Так капитанов на Байкале много, Иван — имя совсем не редкое, а фамилию того солдатика из сорок третьего года я никогда и не знала: мы ведь думали, что нас в один госпиталь повезут, и успеем еще и наговориться и познакомиться. А жизнь по-своему распорядилась — взяла и развела на перекрестке, дорожек-путей у жизни не меряно.
Исполнил ли Ваня свою мечту, стал ли капитаном? Дождалась ли его невеста? Никогда я этого не узнаю.
Но живет Ваня в моей памяти, когда-то он словно подарил мне Байкал...
А потом наш "Профессор Кожов" аккуратно подошел к крутому берегу, стал на якорь, и по длинным сходням мы сбежали на землю.

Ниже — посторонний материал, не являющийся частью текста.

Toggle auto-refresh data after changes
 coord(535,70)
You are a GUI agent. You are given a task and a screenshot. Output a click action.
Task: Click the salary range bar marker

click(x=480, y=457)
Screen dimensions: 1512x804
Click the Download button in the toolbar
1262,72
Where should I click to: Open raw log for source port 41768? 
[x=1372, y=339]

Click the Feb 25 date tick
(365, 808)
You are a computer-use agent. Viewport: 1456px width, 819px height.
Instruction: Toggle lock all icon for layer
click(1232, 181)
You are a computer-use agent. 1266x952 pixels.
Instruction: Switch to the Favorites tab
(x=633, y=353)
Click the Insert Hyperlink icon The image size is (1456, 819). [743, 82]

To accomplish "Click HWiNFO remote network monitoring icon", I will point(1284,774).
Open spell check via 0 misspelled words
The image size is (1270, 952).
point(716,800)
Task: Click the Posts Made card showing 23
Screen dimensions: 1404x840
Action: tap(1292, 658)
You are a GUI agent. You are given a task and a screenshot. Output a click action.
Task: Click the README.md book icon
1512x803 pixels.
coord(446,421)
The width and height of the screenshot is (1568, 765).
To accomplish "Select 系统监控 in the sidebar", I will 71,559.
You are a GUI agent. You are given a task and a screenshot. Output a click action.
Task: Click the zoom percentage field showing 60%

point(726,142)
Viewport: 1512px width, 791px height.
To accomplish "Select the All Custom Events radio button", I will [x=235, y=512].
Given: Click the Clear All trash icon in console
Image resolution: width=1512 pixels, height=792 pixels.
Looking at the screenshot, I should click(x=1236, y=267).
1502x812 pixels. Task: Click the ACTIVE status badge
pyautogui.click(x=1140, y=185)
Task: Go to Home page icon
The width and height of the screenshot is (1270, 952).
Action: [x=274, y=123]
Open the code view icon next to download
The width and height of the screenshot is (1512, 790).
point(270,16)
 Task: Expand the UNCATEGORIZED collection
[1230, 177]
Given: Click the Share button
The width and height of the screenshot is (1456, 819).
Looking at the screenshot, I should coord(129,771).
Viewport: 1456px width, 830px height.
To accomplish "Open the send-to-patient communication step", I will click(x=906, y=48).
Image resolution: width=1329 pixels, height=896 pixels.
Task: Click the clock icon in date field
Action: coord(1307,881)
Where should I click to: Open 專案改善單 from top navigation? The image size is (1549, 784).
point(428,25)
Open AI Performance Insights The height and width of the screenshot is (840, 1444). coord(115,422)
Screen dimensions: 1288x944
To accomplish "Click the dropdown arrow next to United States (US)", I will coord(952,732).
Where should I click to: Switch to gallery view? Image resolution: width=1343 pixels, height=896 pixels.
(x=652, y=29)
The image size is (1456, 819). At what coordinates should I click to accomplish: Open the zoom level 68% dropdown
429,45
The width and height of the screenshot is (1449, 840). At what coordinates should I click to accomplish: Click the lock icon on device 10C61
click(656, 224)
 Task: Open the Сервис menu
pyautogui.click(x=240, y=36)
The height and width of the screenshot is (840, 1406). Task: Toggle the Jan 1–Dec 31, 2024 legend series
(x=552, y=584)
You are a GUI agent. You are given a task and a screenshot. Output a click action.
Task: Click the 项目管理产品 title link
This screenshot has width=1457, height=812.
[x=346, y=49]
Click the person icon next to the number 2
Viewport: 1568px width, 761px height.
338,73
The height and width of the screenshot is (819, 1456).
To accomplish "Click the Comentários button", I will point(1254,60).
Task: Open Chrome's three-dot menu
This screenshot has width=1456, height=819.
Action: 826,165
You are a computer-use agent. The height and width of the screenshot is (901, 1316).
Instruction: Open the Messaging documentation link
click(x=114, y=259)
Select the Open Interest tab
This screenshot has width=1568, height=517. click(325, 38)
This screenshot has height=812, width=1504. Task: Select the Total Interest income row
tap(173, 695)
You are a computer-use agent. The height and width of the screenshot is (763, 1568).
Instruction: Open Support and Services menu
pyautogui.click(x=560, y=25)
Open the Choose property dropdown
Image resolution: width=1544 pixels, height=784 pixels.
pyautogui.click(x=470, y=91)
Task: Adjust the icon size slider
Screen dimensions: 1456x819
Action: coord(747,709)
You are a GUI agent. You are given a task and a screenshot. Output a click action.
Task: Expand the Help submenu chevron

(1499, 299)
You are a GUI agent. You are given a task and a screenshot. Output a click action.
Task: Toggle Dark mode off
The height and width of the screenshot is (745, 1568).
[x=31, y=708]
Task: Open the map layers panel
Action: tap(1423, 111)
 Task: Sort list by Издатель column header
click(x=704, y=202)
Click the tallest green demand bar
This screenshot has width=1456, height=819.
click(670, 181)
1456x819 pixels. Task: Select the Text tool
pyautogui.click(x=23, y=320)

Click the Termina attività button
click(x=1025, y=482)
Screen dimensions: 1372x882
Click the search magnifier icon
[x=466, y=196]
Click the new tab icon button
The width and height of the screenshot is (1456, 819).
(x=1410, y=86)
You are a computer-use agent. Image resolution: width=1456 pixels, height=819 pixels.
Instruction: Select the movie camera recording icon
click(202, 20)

Какой удивительный день был впереди!
Искали красивые камешки среди гальки и радовались находкам. Из плавника сооружали костер и грели руки у высокого пламени. Смотрели на сияющий под солнцем Байкал, видели далекие-далекие вершины гор на другом берегу, что, говорят, бывает необычайно редко, только в очень ясную погоду... Мы пили вино у костра и пели хором разные хорошие и душевные песни. Конечно, не обошлось и без "...эй, баргузин, пошевеливай вал, молодцу плыть недалёче"...
Уже потом, дома, я сообщила мужу и детям, что разразилась нечаянным стихотворением об этом дне.
— Да? Неожиданно как! — удивился Коля. — А как начинается?
— На катерке бежали по Байкалу...
— Что-то больно просто! — засмеялся он и пошутил, зная меня.: — Но заканчивается, наверное, звездами?!
Пришлось признаться, что именно так!
"... Мы возвращались в полной темноте,
шумел мотор, плескались волны,
прожектор ночь прорезывал упрямо,
и ковш Медведицы был наклонен к Байкалу,
а высоко-высоко над водою сияла безымянная звезда.
И Млечный Путь, меж ними пролегая,
о всех дорогах мне напоминал.".
Вот такая история с географией.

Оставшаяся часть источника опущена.